With the advent of advanced radiotherapy techniques such as VMAT and TOMO, delivering an SIB to metastatic lesions based on WBRT, along with HA, has become feasible [26, 27]. SIB-HA not only increased the tumor dose to reduce local failure but also minimized the hippocampal dose to protect cognitive function. Our results demonstrated the feasibility of HA when the tumor lesions were > 1 cm away from the hippocampal region, and the risk of hippocampal failure was low. During the follow-up period, none of the 40 patients experienced progression in the HA area. The intracranial control rate was 77.5%, with both median iPFS and OS of 14.8 months, demonstrating the preliminary effectiveness and safety of this treatment strategy. Cox analysis revealed that only sex and initial tumor stage were associated with OS and PFS, respectively, whereas other factors showed no significant associations. A retrospective analysis by Lebow et al. indicated that using a similar strategy to treat brain metastases (mostly NSCLC) resulted in a median iPFS and OS of 11.4 months and 19.6 months, respectively. Cognitive function impairment occurred in 15.6% of patients during follow-up, with one case of grade 3, potentially owing to some patients receiving previous brain radiotherapy [28]. In another retrospective study, treatment outcomes of SIB-HA and WBRT were ompared, revealing that the former extended median iPFS and OS from 6.4 months and 6.2 months to 13.5 months and 9.9 months, respectively. However, 6.5% of the patients experienced metastasis within the HA area [29]. The research group planned to conduct a prospective Phase II HIPPORAD study to evaluate whether this strategy could reduce cognitive functional impairment. The study planned to enroll patients with ≥ 4 brain metastatic lesions, assigning them in a 1:1 ratio to the SIB ± HA group. The results of this study are expected to provide additional evidence for SIB-HA [30]. Recently published results from a single-arm phase II study of SIB-HA for brain metastases showed that despite a mild decrease in HVLT-R score 3 months after treatment, the PFS and OS for the entire group were only 2.9 months and 9 months, respectively. The short survival time resulted in a low completion rate of cognitive function assessments in this study, and further validation is warranted for these conclusions [31].

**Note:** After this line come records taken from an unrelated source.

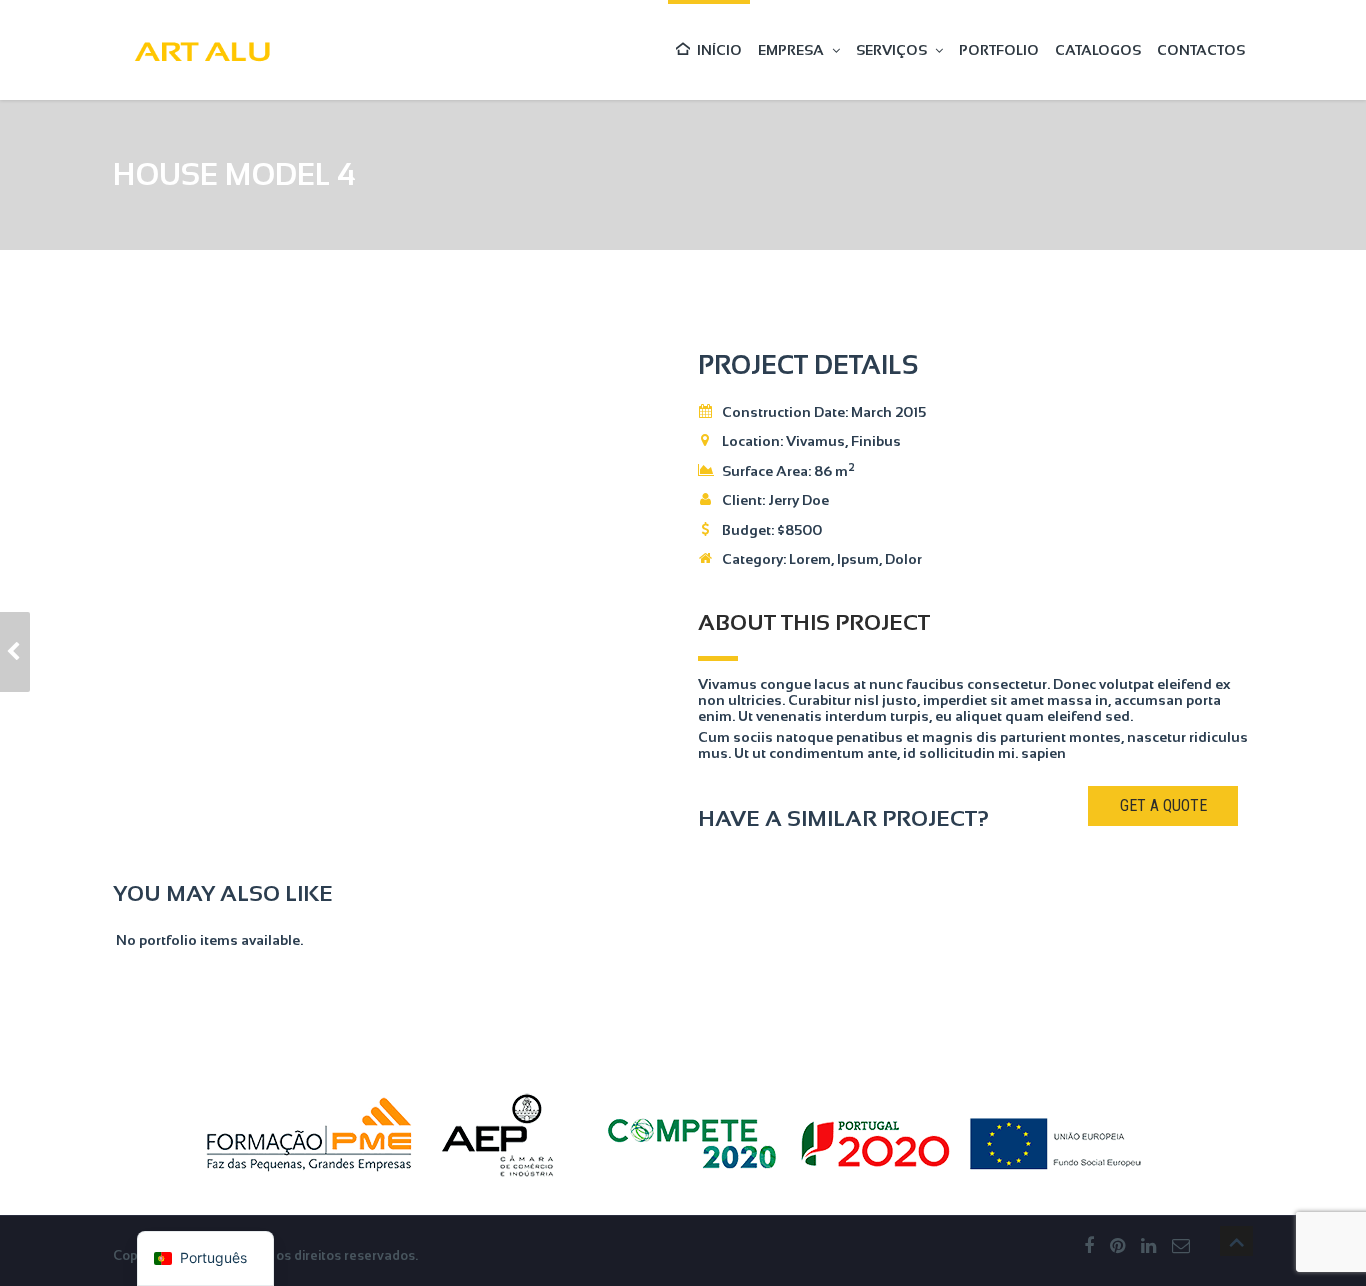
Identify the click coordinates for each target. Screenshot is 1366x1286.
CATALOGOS (1098, 50)
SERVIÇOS (891, 50)
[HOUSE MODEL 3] (15, 652)
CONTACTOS (1201, 50)
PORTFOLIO (999, 50)
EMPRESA (791, 50)
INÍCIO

Our study had some limitations. First, this prospective phase II study had a small sample size and a long enrollment span, inevitably leading to selection bias and inconsistent treatment choices among the patients. However, our study exclusively included patients with brain metastases originating from lung cancer, which reduced the heterogeneity when compared to retrospective studies involving brain metastases from different cancers. Second, this study had a single-arm design without selecting patients who did not receive HA as a control. However, multiple studies on HA have proven its effectiveness in reducing cognitive impairment. Therefore, we believe that SIB-HA can provide cognitive benefits without reducing treatment efficacy. Third, the constraints for hippocampus were hard to achieve and most patients in this study didn’t meet the requirements. A constraint of Dmax < 20 Gy and Dmean < 12 Gy for hippocampus PRV might be more appropriate for HA-WBRT-SIB.

Conclusions

In summary, SIB-HA is a safe and effective treatment method for lung cancer brain metastases that can potentially reduce the impact of radiotherapy on cognitive function. Given the diversity of treatment modalities for lung cancer brain metastases and the feasibility of our study, the results require further validation in larger prospective studies.